# FRAGMENTO DEL TEXTO:
# # # #

El lector interesado puede encontrar en Eurostat toda clase de detalles a propósito del mix de energías primarias, la producción de estas en el seno de la UE-27, la naturaleza, volumen y procedencia de las importaciones, así como sobre el grado de dependencia de esta últimas, tanto para el conjunto de la Unión como para cada uno de los Estados miembros.
¿De dónde viene el combustible?
Según dicha fuente, en 2019, las principales importaciones energéticas de la UE-27 fueron el crudo y los productos petrolíferos, que representaron casi dos tercios de las importaciones, seguidos por el gas natural (27 %) y el carbón (6 %).
Obviamente, en el caso de que una elevada proporción de tales importaciones se concentren en relativamente pocos proveedores externos, la seguridad del suministro energético puede verse amenazada. Y esto es precisamente lo que sucede con los tres combustibles fósiles citados, que en conjunto representan el 71.3 % del total de la demanda de energía primaria de la Unión Europea.

# # # #

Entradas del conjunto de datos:
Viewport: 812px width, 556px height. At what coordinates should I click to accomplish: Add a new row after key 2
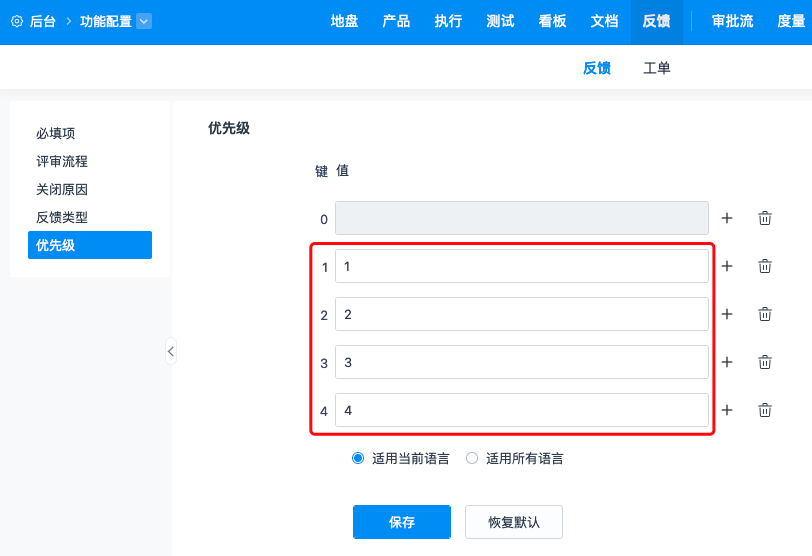pos(727,314)
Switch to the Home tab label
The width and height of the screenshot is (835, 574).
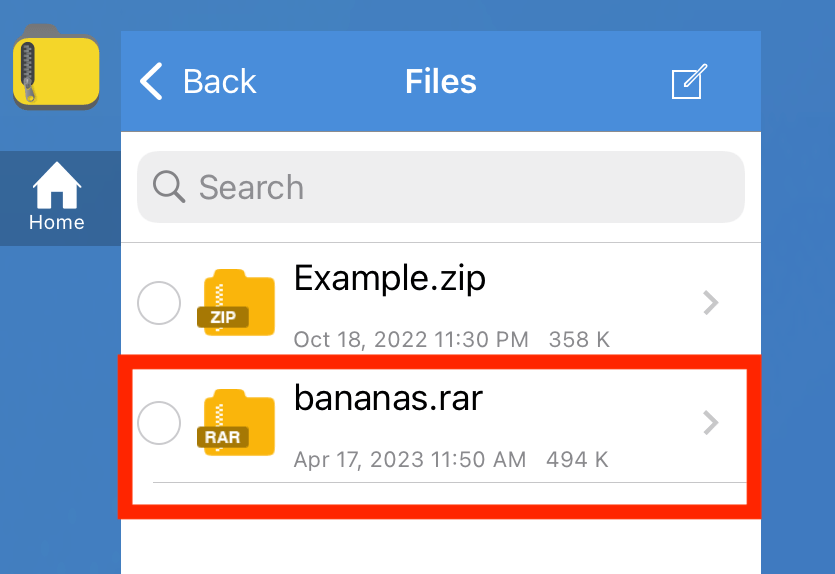[x=57, y=222]
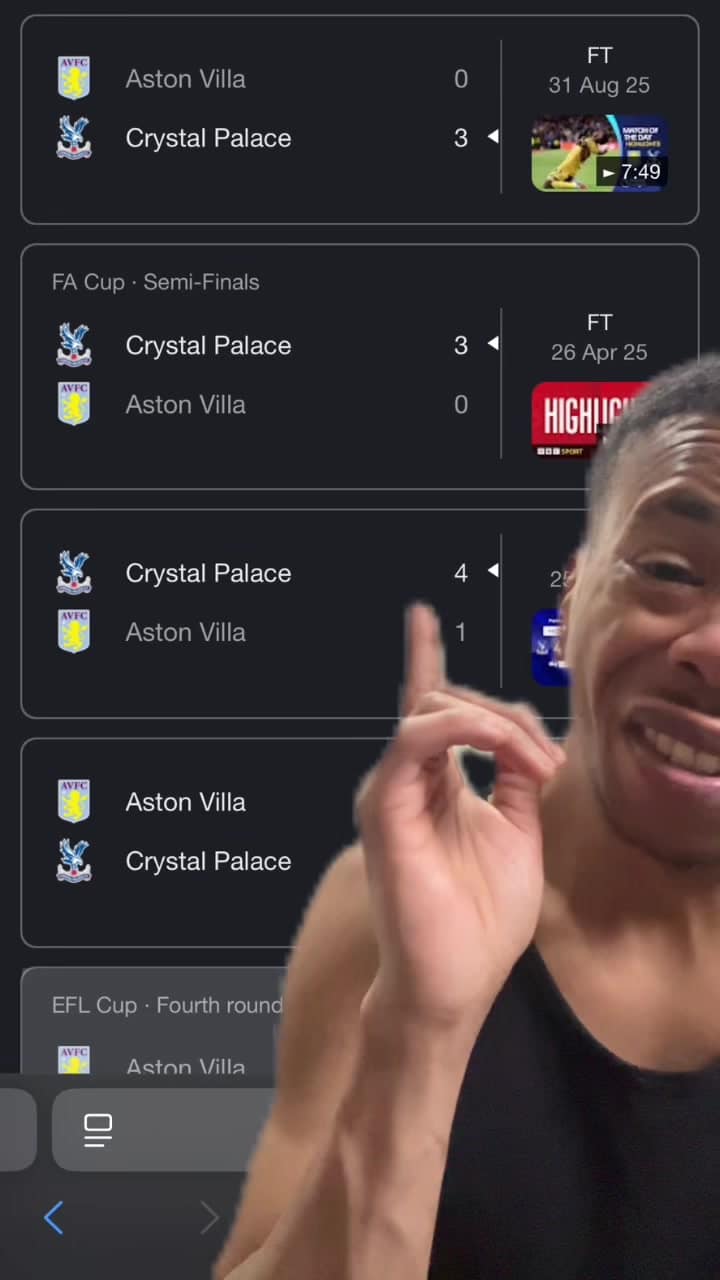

# # # #

# PREGUNTAS DE COMPRENSIÓN:
a) Actualiza el fragmento entre "Según dicha fuente, en" y "la Unión Europea.", ambos incluidos, sustituyendo "proveedores externos" por "países proveedores".
b) Responde a estas preguntas a partir del fragmento:
(i) ¿Dónde puede encontrar el lector interesado detalles sobre el mix de energías primarias?
(ii) ¿Qué porcentaje de las importaciones energéticas de la UE-27 representó el gas natural en 2019?
(iii) ¿Qué porcentaje del total de la demanda de energía primaria de la Unión Europea representan en conjunto los tres combustibles fósiles citados?
No es necesario consultar el listado.

# RESPUESTAS ESCRITAS:
a)
Según dicha fuente, en 2019, las principales importaciones energéticas de la UE-27 fueron el crudo y los productos petrolíferos, que representaron casi dos tercios de las importaciones, seguidos por el gas natural (27 %) y el carbón (6 %).
Obviamente, en el caso de que una elevada proporción de tales importaciones se concentren en relativamente pocos países proveedores, la seguridad del suministro energético puede verse amenazada. Y esto es precisamente lo que sucede con los tres combustibles fósiles citados, que en conjunto representan el 71.3 % del total de la demanda de energía primaria de la Unión Europea.

b)
(i) En Eurostat.
(ii) El 27 %.
(iii) El 71.3 %.